A compreensão do alcance da distinção (entre clausulado contratual e cumprimento do dever de informação) impõe ainda uma referência ao relacionamento normativo entre disposições que resultam de lei e disposições que resultam de contrato. Nos termos do art. 3.º, n.º 4 do CT, “As normas legais reguladoras de contrato de trabalho só podem ser afastadas por contrato individual que estabeleça condições mais favoráveis para o trabalhador, se delas não resultar o contrário.” Ou seja, o contrato só pode contrariar disposições da lei se o fizer em sentido mais favorável para o trabalhador. Recuperando agora o exemplo que anteriormente abordámos. Se se alterarem as regras legais relativas ao cálculo da retribuição específica que constitui a contrapartida da isenção de horário, o trabalhador poderá ou não acompanhar essa alteração.

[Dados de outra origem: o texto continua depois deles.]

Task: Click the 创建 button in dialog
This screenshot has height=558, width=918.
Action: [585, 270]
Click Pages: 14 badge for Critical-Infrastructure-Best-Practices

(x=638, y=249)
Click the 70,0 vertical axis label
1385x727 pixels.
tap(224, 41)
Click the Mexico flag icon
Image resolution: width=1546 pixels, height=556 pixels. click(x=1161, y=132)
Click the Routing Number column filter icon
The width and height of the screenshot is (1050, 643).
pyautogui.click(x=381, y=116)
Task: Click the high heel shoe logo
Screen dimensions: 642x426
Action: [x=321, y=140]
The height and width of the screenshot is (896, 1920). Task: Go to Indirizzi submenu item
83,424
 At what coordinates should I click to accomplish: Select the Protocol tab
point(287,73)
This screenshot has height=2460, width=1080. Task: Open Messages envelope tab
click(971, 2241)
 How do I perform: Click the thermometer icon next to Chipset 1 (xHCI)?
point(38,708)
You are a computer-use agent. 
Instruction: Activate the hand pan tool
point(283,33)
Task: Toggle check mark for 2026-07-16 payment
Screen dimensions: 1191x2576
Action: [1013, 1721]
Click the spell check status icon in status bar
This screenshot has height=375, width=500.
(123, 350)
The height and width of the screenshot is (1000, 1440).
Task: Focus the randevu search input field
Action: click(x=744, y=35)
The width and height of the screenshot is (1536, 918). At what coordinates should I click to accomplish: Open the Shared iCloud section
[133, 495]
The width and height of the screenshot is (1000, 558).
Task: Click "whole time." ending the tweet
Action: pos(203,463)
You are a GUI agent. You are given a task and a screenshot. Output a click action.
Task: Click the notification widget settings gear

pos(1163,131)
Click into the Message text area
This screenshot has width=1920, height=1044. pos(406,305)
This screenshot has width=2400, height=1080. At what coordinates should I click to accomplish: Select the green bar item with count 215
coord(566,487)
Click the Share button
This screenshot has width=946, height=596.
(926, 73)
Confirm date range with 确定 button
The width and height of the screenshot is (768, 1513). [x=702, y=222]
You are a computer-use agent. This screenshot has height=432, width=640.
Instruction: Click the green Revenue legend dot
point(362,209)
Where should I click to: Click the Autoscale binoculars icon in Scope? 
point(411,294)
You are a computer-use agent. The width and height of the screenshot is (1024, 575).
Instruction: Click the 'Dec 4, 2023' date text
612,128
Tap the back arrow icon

Se a menção ao valor da retribuição específica tiver sido feita a título de cumprimento do dever de informação, a alteração legal relativa ao cálculo do valor dessa retribuição repercute-se sobre a situação concreta do trabalhador, independentemente de se saber se da alteração resulta ou não uma melhoria na posição do trabalhador. E isto é assim porque as partes não estabeleceram verdadeiramente um acordo sobre esse valor.
Se, pelo contrário, o valor da retribuição tiver sido estipulado por acordo das partes, o trabalhador acompanha alterações legais relativas ao valor da retribuição específica que o beneficiem, mas já não acompanha alterações legais que o possam prejudicam, justamente devido à aplicação do art. 3.º, n.º 4 do CT. É que o contrato protege a posição do trabalhador quando o beneficia relativamente ao que resulta da lei, mas não se sobrepõe a uma solução mais favorável que seja determinada pelo Código do Trabalho ou outro diploma legislativo.
Os elementos constantes do art. 106.º, n.º 3 do CT não podem ser vistos como um roteiro de suporte à elaboração da minuta de contratos de trabalho, sendo recomendável um exercício de criteriosa ponderação sobre quais os elementos que devem ser tratados como estipulações de natureza contratual tendencialmente vinculativas entre as partes e quais os elementos que devem simplesmente ser transmitidos ao trabalhador a título de cumprimento do dever de informação.